Did I read Firebase? I assume you stayed on the free side? Or your attackers were mean enough to have you wake up to a five figure bill?
This was so fun. Hope to see more like this
I am sure someone somewhere works on making LLMs commit code. Aside from that it was great witnessing the site in action and reading the postmortem. I wonder how the "hacker" made the connection to the user acount on neopets.com but maybe they just tried something like "ahallak"?
So long and thanks for all the fish.
So long and thanks for all the slurs? ;-)
this is why we cant have anything nice.
That was a fun read, nice work
Do you ship stickers to Canada?
When i tried it, it almost blew my cpu.
> I vibe coded...
Well, there ya go.
To be fair, it says the attention was unexpected, and this was just a coding exercise... And the port-mortem shows what I'd hope to see: digging in and figuring out root causes. So I'm not judging OP poorly over this.

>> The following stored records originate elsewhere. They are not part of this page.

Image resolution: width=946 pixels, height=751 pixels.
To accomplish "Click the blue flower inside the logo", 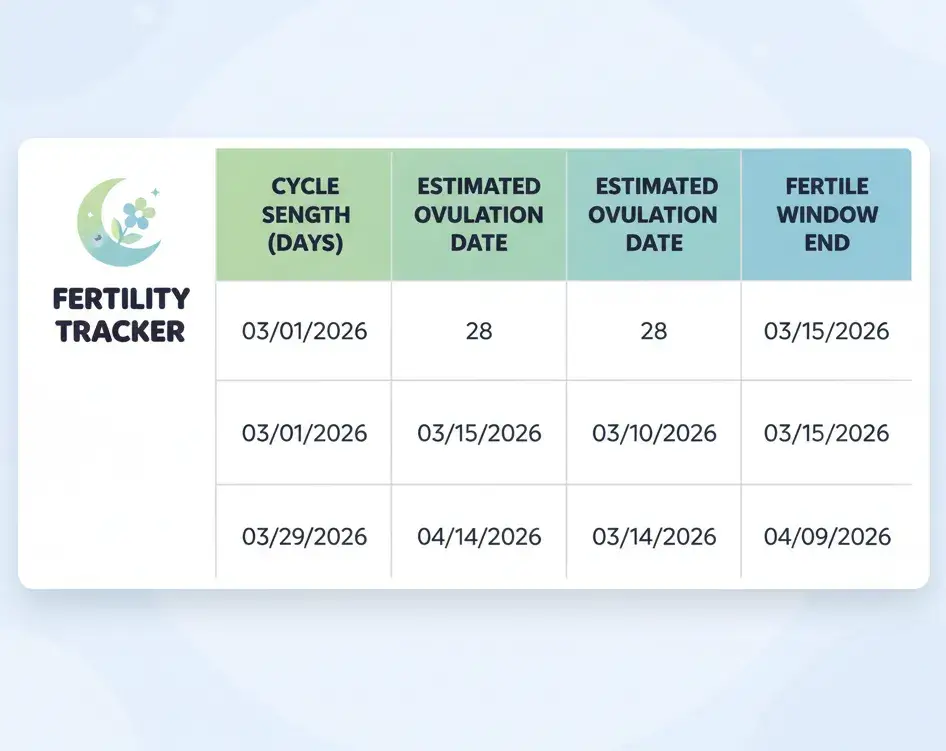I will coord(138,214).
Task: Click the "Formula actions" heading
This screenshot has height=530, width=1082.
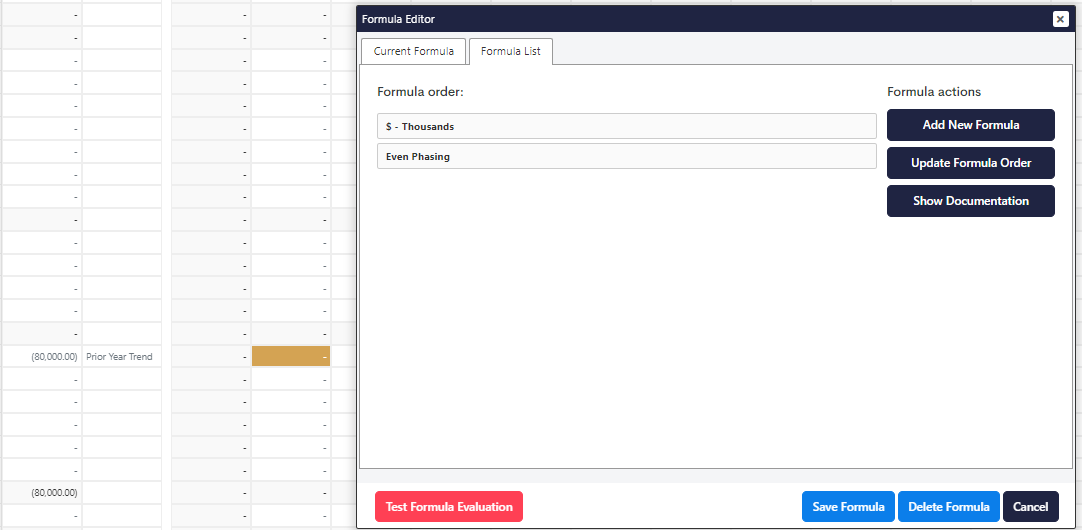Action: 933,92
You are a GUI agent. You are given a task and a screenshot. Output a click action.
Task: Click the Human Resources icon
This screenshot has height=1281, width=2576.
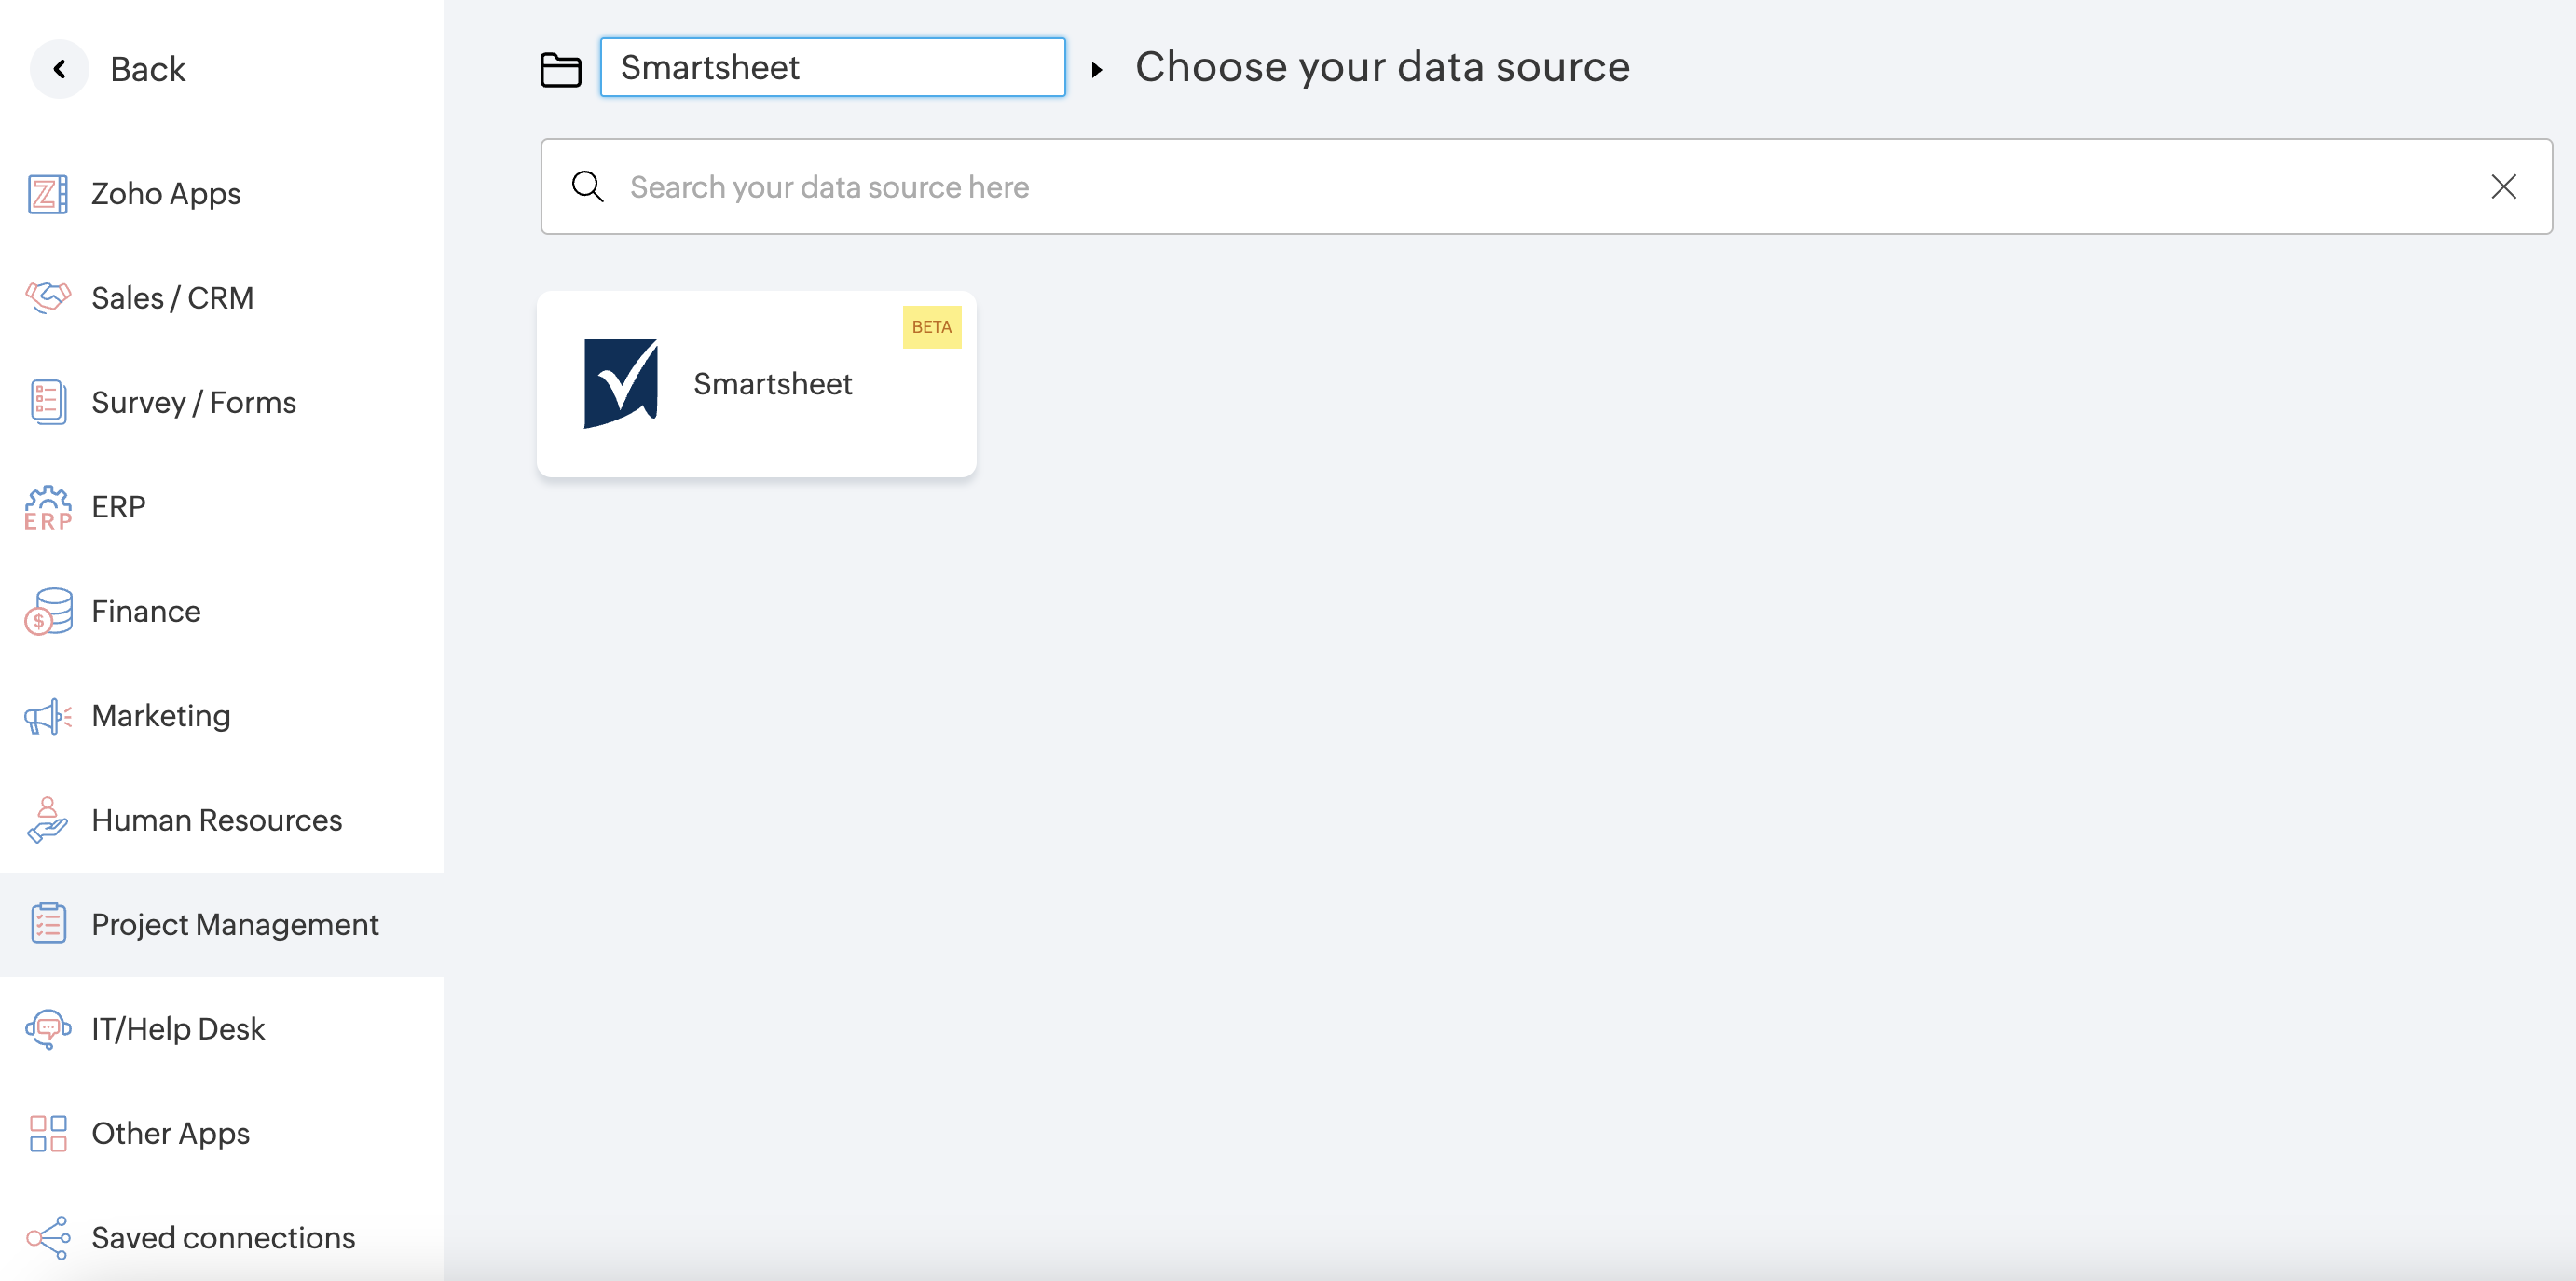coord(47,820)
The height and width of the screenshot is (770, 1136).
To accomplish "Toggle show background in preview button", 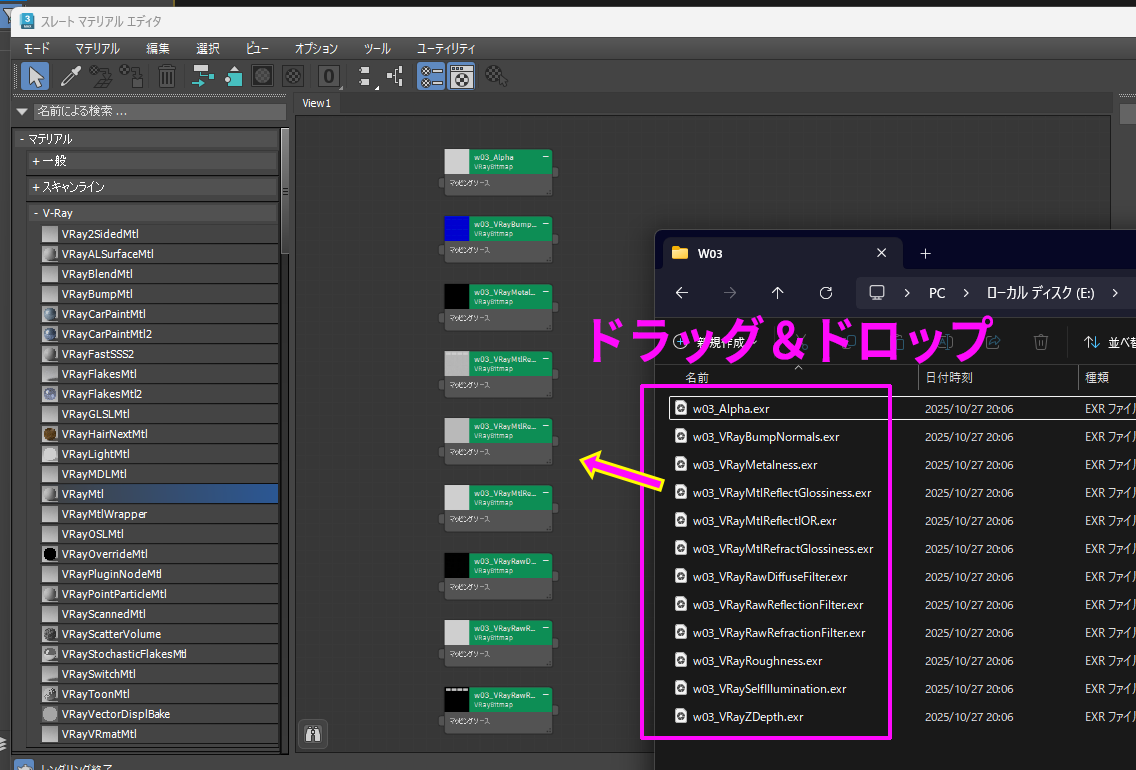I will pos(292,76).
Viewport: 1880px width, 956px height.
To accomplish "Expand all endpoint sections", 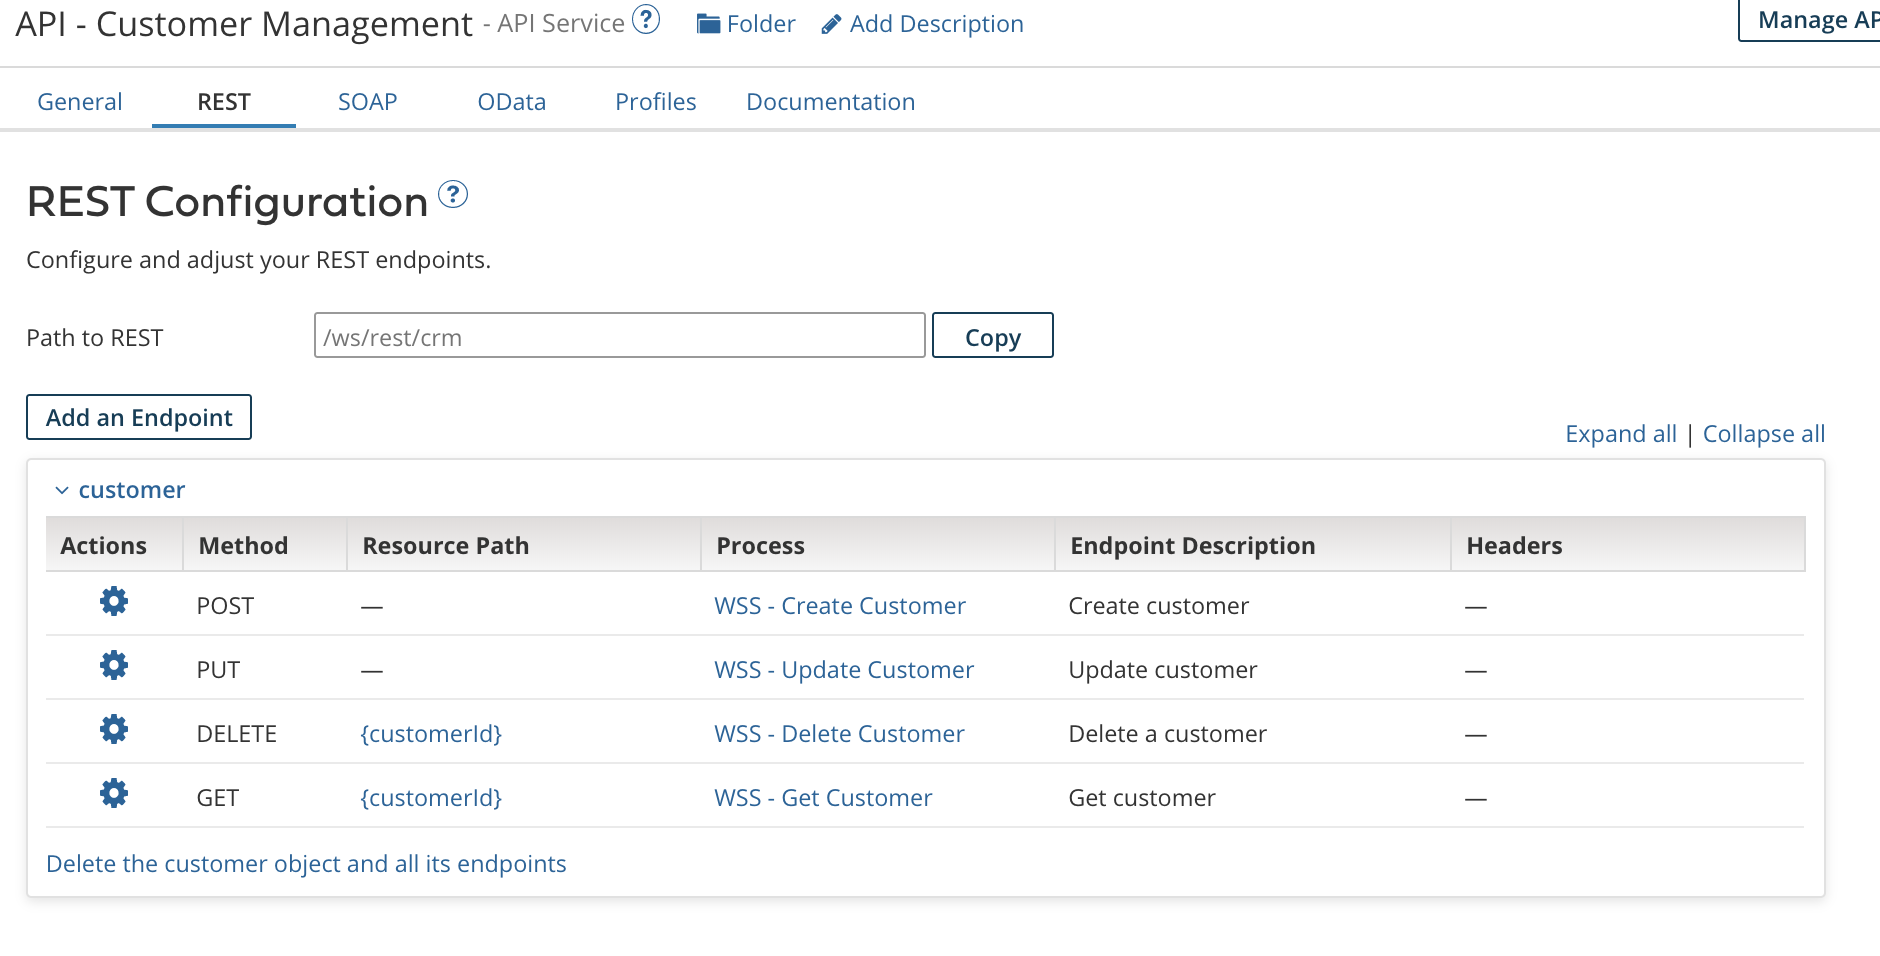I will (x=1620, y=434).
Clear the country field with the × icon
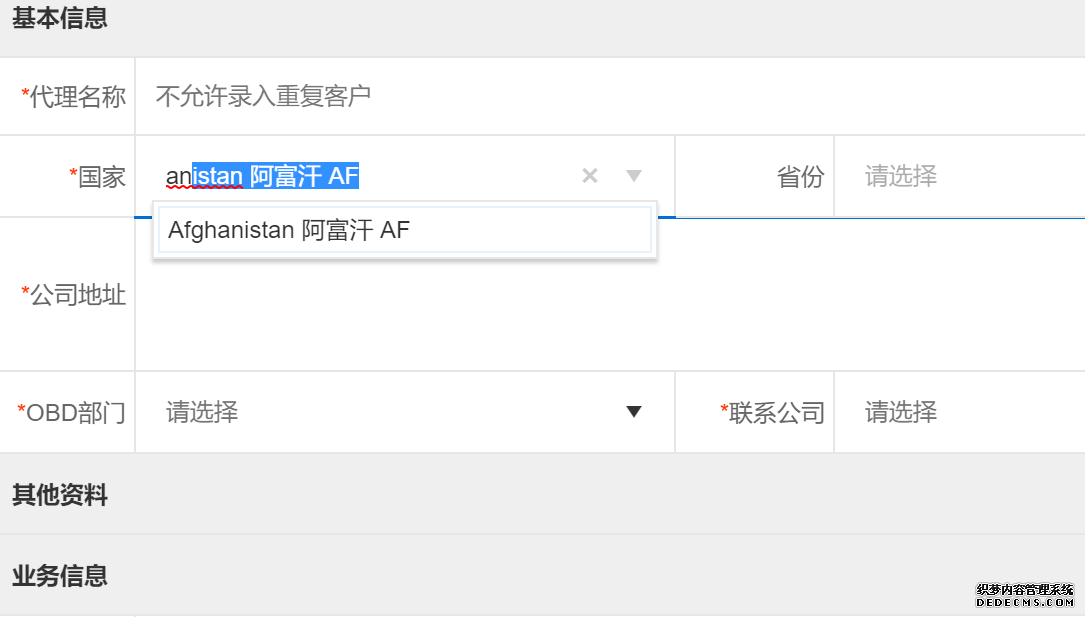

But still. Launching a vibe-coded app that accepts input from anonymous users is just asking for trouble. I'm frankly surprised it ran as long as it did without such problems. (Although I did see a few weenies swimming around even before the problem hours.)
The lesson I'd pull from this is that if you are not the type of dev who could put together a post-mortem along these lines... don't launch a vibe-coded app.
Ultimately an app like this caused more joy than harm. I'm all for people vibe coding fun little things like this when the stakes are low. Would prefer to see more non coders with diverse ideas feeling empowered to start a project rather than them seeing a huge wall to climb and never starting. The web needs more silly apps from silly people.
I agree with you to a point. But that point comes when the silly app turns into a channel for hate speech. At that point, I'm not sure we can justify the claim that it caused more joy than harm.
nice one, great hobby project! great postmortem!
I was proud of my ability to have an extremely penis looking fish get past filters. I feel like when presented with censorship my instinct is to always test its limits
I read the HN thread first, and the first comment I saw from the author was about AI nazi symbol detector they put in... I wonder how many orders of magnitude that comment increased interest in making offensive fish?
Later I saw images of the attacked site posted elsewhere and thought they were both predictable and hilarious.
A better group psychological approach might have been to only name the penis filter, ye. Then the transgressions are on the vandal who can't rationalize it is sticking it to the man, but that he is just that guy drawing swastikas.
Or don't even mention it at all-- it's just got a fish detection filter.
At least people trying to see if they can get around a fish detector are going to preferentially submit toilets and tires (and dicks, sure). :)
[flagged]
Why would you do this?
[flagged]
[flagged]
Maybe 20 years ago. Given how internet insanity seem to have started to leak into "IRL" I don't think it is innocent anymore but just normalising Bad Things.